Thursday, 19 August 2021

Misrepresenting Halliday On Conflation

 Fawcett (2010: 278-9):

Moreover, in his writings from the late 1960s onwards the emphasis is always placed on the concept that an element of a clause such as 'Subject' is not a single element but a conflation of three "functions" and so the expression in structure of the concept that language simultaneously realises several different types of meaning.
However, as we saw in Chapter 7, Halliday immediately extended the concept of the conflation of single coterminous elements to the much more ambitious concept that a whole unit such as the clause can be represented as a series of simultaneous but different structures. This implied in turn that the various structures, each roughly the length of a clause and each with 'elements' that were not coterminous with the elements in the other structures of the same clause, were to be unified, by the application of a final 'structure conflation' rule of an unspecified type, into a single, integrated structure.
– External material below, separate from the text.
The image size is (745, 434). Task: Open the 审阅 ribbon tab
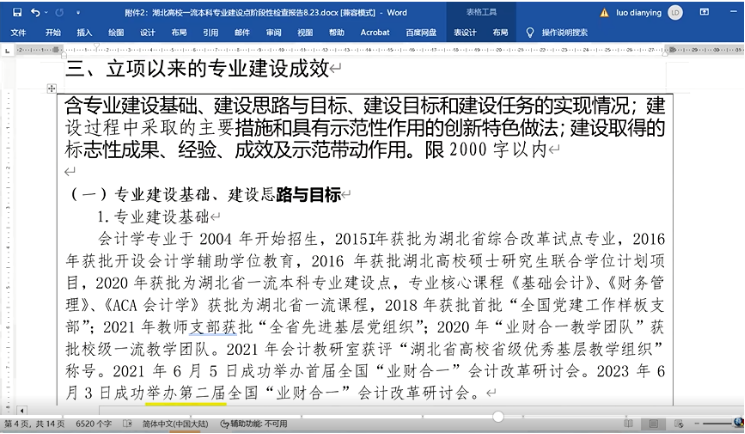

But the concept that five or more different clause-length structures can be 'integrated' is, as we have seen, theoretically untenable (except in the trivial sense that involves dismembering the structures into their 'lowest common denominators').

Blogger Comments:

[1] This is misleading, because it is untrue. Firstly, 'Subject' is not an element of a clause, but of the interpersonal structure of a clause. Secondly, 'Subject' is a single element of the interpersonal structure of a clause. Thirdly, 'Subject' is not a conflation of three functions; 'Subject' is one of the three functions that are conflated (e.g. Subject/Theme/Behaver).

[2] This is misleading, because it is untrue. 'Subject' is the realisation of just one type of meaning, interpersonal, not several types of meaning.

[3] This is misleading, because it is untrue. The SFL notion that clause structures vary by metafunction is not an extension of the concept of conflation, if only because conflation requires the prior distinction of metafunctional structures whose elements can be conflated. Importantly, unknown to Fawcett, in SFL Theory, structures can not be conflated, because a structure is the relation between elements. See the posts examining Chapter 7 here.

[4] This is misleading, because it is untrue. The SFL model, which Fawcett demonstrably does not understand, does not imply a structure conflation rule, if only because structures are not conflated in SFL Theory.

[5] This is misleading, because it is untrue. Revealingly, here Fawcett switches terminology from 'conflation' to 'integration', which suggests he is, in fact, aware of the SFL principle that he is choosing not to mention. In SFL Theory, the three metafunctional structures of the clause are integrated in the syntagm of its constituents (groups ± phrases). Halliday & Matthiessen (2014: 74):
The clause, as we said, is the mainspring of grammatical energy; it is the unit where meanings of different kinds, experiential, interpersonal and textual, are integrated into a single syntagm.
[6] This is misleading, because it is untrue. In SFL Theory, there are three clause structures: textual, interpersonal and experiential. Fawcett's miscalculation arises from misconstruing information structure as clause structure, and from counting the textual and interpersonal structures twice, as previously explained.